DIRECTIONS FOR THIS TASK: Only one stretch of the records below should be repeated. It starts with the line containing "Task: Click the info icon beside the notice" and goes on through the line containing "Expand the Post Processor Utility 2025 entry", exactly as written.

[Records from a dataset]
·····

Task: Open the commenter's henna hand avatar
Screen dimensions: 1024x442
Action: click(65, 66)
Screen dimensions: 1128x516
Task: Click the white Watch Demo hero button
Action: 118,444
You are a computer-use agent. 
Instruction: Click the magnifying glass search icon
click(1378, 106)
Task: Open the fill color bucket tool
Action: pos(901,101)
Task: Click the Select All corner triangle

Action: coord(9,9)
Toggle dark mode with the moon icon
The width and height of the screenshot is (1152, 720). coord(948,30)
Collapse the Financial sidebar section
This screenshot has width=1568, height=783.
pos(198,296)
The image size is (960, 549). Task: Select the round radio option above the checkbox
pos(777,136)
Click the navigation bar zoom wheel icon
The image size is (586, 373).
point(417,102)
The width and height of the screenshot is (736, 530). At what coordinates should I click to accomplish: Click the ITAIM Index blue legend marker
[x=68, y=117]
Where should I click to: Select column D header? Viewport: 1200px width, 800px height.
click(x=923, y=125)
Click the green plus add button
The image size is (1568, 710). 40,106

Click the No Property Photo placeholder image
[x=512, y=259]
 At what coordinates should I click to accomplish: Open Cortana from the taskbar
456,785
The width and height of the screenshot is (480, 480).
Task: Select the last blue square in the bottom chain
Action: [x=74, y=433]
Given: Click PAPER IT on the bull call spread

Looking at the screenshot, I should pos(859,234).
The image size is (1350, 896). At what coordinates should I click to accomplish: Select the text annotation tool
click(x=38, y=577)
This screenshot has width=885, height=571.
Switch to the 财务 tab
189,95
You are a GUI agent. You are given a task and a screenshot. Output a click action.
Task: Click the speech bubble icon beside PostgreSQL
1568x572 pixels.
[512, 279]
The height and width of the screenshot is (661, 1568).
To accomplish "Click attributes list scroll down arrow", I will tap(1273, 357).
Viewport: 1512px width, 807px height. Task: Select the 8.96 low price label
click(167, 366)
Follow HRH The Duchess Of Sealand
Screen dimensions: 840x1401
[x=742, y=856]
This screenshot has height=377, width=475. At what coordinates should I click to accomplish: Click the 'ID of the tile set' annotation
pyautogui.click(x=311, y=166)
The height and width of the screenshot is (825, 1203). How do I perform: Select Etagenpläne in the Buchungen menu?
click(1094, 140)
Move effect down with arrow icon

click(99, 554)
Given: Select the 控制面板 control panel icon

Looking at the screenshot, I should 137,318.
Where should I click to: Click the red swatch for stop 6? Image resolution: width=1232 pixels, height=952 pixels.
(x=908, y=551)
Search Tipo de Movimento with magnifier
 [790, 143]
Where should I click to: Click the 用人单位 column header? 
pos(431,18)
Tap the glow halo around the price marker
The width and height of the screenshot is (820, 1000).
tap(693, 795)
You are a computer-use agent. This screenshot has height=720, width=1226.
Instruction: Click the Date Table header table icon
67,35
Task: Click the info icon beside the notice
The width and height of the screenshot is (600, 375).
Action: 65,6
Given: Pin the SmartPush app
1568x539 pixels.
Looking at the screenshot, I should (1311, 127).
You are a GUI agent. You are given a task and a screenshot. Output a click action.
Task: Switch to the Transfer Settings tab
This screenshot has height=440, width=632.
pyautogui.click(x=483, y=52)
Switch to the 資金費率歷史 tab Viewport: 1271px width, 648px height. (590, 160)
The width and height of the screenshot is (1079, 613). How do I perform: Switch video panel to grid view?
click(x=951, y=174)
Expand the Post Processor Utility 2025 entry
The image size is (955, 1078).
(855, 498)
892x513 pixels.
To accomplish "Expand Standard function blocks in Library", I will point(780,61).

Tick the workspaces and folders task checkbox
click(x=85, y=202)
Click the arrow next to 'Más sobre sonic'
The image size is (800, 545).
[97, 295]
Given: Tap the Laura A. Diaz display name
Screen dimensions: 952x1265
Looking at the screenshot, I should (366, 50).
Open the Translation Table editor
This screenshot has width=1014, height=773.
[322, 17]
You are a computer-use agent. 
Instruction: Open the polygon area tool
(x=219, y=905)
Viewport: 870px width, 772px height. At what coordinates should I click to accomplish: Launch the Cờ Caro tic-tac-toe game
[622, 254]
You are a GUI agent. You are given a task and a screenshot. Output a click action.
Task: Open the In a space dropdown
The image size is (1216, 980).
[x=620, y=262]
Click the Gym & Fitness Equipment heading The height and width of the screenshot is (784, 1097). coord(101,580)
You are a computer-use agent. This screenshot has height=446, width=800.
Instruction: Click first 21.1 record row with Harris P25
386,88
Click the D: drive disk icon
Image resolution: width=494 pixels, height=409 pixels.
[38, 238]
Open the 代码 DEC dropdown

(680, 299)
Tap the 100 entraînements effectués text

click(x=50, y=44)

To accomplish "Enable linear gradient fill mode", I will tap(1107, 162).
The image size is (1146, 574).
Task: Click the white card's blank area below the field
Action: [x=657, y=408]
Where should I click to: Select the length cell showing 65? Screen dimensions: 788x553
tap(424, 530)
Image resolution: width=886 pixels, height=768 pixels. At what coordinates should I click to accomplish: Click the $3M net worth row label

·····

REPLY TO THE TASK:
Task: Click the info icon beside the notice
The width and height of the screenshot is (600, 375).
Action: 65,6
Given: Pin the SmartPush app
1568x539 pixels.
Looking at the screenshot, I should (1311, 127).
You are a GUI agent. You are given a task and a screenshot. Output a click action.
Task: Switch to the Transfer Settings tab
This screenshot has height=440, width=632.
pyautogui.click(x=483, y=52)
Switch to the 資金費率歷史 tab Viewport: 1271px width, 648px height. (590, 160)
The width and height of the screenshot is (1079, 613). How do I perform: Switch video panel to grid view?
click(x=951, y=174)
Expand the Post Processor Utility 2025 entry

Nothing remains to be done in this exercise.